PySpark DataFrames are the backbone of distributed data processing, but eventually you need to export that data for consumption by other systems. JSON remains one of the most universal data...

Key Insights

  • PySpark offers multiple JSON conversion methods: toJSON() for RDD of JSON strings, write.json() for file output, and toPandas().to_json() for single-document formatting
  • Use coalesce(1) to generate a single JSON file, but avoid this pattern for large datasets as it creates performance bottlenecks by forcing all data through one executor
  • The write.json() method always produces one JSON object per line (newline-delimited JSON), not a JSON array—use Pandas conversion if you need traditional array format

Introduction

PySpark DataFrames are the backbone of distributed data processing, but eventually you need to export that data for consumption by other systems.
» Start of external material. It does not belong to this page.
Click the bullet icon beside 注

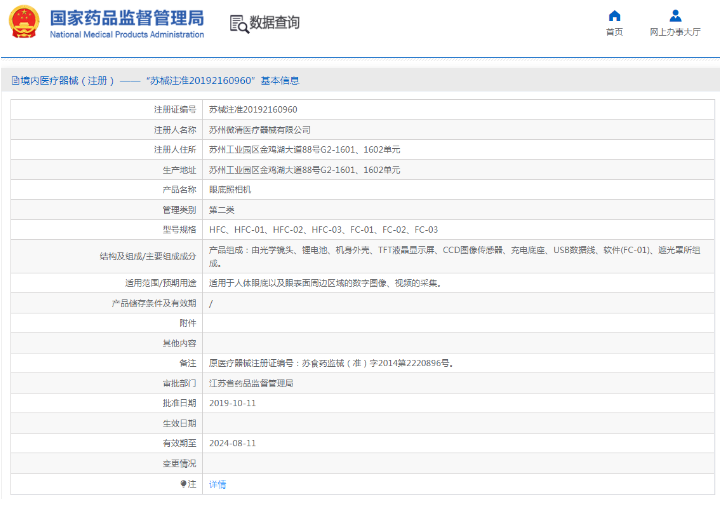tap(183, 484)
JSON remains one of the most universal data interchange formats, making DataFrame-to-JSON conversion a critical operation for API integrations, data lake exports, and cross-platform data sharing.

Unlike simple serialization libraries, PySpark provides multiple approaches to JSON conversion, each optimized for different scenarios. Understanding these methods prevents common pitfalls like accidentally creating thousands of small files or running out of memory when trying to collect large datasets to a single JSON document.

Basic DataFrame to JSON Conversion

The toJSON() method converts each DataFrame row into a JSON string, returning an RDD of strings rather than writing directly to storage. This approach is useful when you need to process JSON strings programmatically or send them to message queues.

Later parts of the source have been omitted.